Li2S4 Anchoring Governs the Catalytic Sulfur Reduction on Defective SmMn2O5 in Lithium–Sulfur Battery

Abstract The introduction of sulfur redox electrocatalysts has been considered to be an effective strategy to anchor polysulfides on the cathode and reduce the energy barriers of the reactions. Due to the complexity of sulfur redox reactions (SRR/SER), there exist few descriptors to correlate the catalytic performance and the underlying electronic structures of a given catalyst, which inhibits the development of lithium−sulfur catalysts. In this article, upon mullite oxide SmMn 2 O 5 with various substitutional defects, density functional theory calculations are used to probe the structure–property relationships. It is found that there exists no scaling relationship among the polysulfide binding energies, indicating that the catalytic performance can be tuned by a key intermediate individually.
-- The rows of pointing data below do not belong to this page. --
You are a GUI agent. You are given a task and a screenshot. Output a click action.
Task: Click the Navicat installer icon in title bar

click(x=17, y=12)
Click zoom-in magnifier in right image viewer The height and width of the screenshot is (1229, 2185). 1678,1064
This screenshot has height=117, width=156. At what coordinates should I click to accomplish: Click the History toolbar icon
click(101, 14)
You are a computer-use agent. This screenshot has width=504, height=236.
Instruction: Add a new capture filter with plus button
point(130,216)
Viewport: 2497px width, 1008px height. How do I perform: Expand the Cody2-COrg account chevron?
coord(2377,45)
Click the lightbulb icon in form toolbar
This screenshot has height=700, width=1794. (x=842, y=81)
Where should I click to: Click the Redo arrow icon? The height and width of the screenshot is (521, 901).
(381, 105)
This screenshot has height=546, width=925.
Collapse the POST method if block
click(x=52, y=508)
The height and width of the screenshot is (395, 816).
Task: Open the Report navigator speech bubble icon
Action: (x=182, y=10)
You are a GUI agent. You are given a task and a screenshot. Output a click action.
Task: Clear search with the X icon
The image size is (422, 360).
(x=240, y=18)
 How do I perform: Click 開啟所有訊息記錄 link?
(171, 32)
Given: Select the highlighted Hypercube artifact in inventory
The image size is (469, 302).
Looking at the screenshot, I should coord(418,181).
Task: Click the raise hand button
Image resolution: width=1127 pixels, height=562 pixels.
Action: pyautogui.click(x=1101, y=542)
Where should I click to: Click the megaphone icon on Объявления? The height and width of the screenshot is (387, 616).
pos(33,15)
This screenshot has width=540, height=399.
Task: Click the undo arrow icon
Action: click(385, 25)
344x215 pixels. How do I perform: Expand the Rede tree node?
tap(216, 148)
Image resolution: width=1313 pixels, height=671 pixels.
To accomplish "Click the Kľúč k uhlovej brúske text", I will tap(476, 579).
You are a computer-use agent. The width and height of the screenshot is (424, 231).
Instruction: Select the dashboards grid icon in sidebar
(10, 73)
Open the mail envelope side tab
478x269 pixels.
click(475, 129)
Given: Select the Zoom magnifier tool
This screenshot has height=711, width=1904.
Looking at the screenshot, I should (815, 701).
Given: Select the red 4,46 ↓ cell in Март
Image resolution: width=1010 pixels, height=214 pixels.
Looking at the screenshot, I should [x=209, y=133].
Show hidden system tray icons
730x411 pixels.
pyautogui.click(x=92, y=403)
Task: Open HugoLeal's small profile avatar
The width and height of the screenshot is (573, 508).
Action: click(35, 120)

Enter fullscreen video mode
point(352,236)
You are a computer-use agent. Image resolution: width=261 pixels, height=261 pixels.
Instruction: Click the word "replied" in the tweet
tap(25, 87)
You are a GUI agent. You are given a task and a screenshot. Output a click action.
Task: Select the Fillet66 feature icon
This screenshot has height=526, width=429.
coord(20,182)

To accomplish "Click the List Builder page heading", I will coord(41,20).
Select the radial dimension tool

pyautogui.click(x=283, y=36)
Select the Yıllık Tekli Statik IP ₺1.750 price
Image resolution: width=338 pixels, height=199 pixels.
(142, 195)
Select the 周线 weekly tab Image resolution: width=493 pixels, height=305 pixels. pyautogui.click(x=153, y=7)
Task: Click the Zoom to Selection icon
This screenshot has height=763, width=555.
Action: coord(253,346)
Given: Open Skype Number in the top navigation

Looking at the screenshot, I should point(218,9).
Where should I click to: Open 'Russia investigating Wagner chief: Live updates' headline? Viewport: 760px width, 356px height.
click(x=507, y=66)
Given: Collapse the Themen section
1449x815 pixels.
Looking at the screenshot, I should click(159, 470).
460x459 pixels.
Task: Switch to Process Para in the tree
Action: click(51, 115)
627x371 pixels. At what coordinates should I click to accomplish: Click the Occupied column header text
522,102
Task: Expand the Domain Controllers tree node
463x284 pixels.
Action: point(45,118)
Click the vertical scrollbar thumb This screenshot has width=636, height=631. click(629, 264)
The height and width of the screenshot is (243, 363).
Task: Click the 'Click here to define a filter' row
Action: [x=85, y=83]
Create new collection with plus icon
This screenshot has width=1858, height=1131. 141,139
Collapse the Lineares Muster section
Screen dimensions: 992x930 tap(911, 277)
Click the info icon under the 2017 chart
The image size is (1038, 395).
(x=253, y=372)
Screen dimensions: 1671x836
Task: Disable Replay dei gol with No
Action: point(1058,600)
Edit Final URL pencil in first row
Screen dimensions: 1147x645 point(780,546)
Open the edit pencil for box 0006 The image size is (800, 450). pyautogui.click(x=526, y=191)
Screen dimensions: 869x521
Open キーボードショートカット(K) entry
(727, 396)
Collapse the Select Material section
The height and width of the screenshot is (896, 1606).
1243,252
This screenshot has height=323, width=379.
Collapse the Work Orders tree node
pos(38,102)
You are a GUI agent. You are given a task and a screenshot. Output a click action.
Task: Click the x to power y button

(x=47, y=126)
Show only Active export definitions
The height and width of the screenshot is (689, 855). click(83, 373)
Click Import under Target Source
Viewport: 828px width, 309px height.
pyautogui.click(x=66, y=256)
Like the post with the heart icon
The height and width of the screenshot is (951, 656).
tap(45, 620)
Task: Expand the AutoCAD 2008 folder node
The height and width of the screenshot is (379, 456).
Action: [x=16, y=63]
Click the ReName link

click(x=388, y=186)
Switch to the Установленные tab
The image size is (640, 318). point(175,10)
Statistical analysis of various models with different S‐containing intermediates shows that only the Li 2 S 4 binding energy has a linear correlation with the overpotential, showing the dominant role of Li 2 S 4 anchoring to determine the catalytic performance. The electronic structure analysis combined with machine learning further quantitatively verifies the coeffect of charge transfer, electronegativity, and work function on the binding strength of the polysulfide Li 2 S 4 . This work provides a theoretical understanding of the complex SRR/SER mechanisms and sheds light on the rational design of a sulfur redox catalyst.